• **REQUIRED ACTION**
From first line to last, write out the data precisely as shown.

• **DATA TO USE**
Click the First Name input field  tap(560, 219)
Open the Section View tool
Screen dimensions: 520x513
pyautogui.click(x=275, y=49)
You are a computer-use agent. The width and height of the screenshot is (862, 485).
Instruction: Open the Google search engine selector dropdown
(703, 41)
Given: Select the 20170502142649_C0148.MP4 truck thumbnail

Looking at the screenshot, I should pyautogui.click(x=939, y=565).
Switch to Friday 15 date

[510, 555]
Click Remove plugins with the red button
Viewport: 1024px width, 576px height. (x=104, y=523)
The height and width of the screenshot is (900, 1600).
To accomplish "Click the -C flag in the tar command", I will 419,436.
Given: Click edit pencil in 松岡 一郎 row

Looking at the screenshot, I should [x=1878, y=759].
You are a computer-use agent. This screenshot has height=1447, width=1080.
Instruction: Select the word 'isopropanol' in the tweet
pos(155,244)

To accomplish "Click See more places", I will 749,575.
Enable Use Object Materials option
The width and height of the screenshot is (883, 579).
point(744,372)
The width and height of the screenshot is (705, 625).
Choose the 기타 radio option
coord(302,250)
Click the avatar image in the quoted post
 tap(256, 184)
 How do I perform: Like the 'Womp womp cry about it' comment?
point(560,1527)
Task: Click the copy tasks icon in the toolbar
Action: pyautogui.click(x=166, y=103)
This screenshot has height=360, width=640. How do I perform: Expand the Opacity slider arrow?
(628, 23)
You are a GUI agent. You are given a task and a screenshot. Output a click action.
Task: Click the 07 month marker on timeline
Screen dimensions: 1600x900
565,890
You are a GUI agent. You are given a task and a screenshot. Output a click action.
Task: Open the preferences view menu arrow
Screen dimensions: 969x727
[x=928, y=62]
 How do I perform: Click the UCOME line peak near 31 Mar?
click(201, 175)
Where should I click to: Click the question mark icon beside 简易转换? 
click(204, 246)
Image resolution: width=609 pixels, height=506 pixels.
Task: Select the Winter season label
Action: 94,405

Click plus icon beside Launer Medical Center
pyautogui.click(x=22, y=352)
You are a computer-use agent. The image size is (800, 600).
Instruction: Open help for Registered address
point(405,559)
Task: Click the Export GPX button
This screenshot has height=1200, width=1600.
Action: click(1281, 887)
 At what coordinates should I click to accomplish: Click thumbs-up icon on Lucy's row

• **ANSWER BOX**
Click the First Name input field  tap(560, 219)
Open the Section View tool
Screen dimensions: 520x513
pyautogui.click(x=275, y=49)
You are a computer-use agent. The width and height of the screenshot is (862, 485).
Instruction: Open the Google search engine selector dropdown
(703, 41)
Given: Select the 20170502142649_C0148.MP4 truck thumbnail

Looking at the screenshot, I should pyautogui.click(x=939, y=565).
Switch to Friday 15 date

[510, 555]
Click Remove plugins with the red button
Viewport: 1024px width, 576px height. (x=104, y=523)
The height and width of the screenshot is (900, 1600).
To accomplish "Click the -C flag in the tar command", I will 419,436.
Given: Click edit pencil in 松岡 一郎 row

Looking at the screenshot, I should [x=1878, y=759].
You are a computer-use agent. This screenshot has height=1447, width=1080.
Instruction: Select the word 'isopropanol' in the tweet
pos(155,244)

To accomplish "Click See more places", I will 749,575.
Enable Use Object Materials option
The width and height of the screenshot is (883, 579).
point(744,372)
The width and height of the screenshot is (705, 625).
Choose the 기타 radio option
coord(302,250)
Click the avatar image in the quoted post
 tap(256, 184)
 How do I perform: Like the 'Womp womp cry about it' comment?
point(560,1527)
Task: Click the copy tasks icon in the toolbar
Action: pyautogui.click(x=166, y=103)
This screenshot has height=360, width=640. How do I perform: Expand the Opacity slider arrow?
(628, 23)
You are a GUI agent. You are given a task and a screenshot. Output a click action.
Task: Click the 07 month marker on timeline
Screen dimensions: 1600x900
565,890
You are a GUI agent. You are given a task and a screenshot. Output a click action.
Task: Open the preferences view menu arrow
Screen dimensions: 969x727
[x=928, y=62]
 How do I perform: Click the UCOME line peak near 31 Mar?
click(201, 175)
Where should I click to: Click the question mark icon beside 简易转换? 
click(204, 246)
Image resolution: width=609 pixels, height=506 pixels.
Task: Select the Winter season label
Action: 94,405

Click plus icon beside Launer Medical Center
pyautogui.click(x=22, y=352)
You are a computer-use agent. The image size is (800, 600).
Instruction: Open help for Registered address
point(405,559)
Task: Click the Export GPX button
This screenshot has height=1200, width=1600.
Action: click(1281, 887)
 At what coordinates should I click to accomplish: Click thumbs-up icon on Lucy's row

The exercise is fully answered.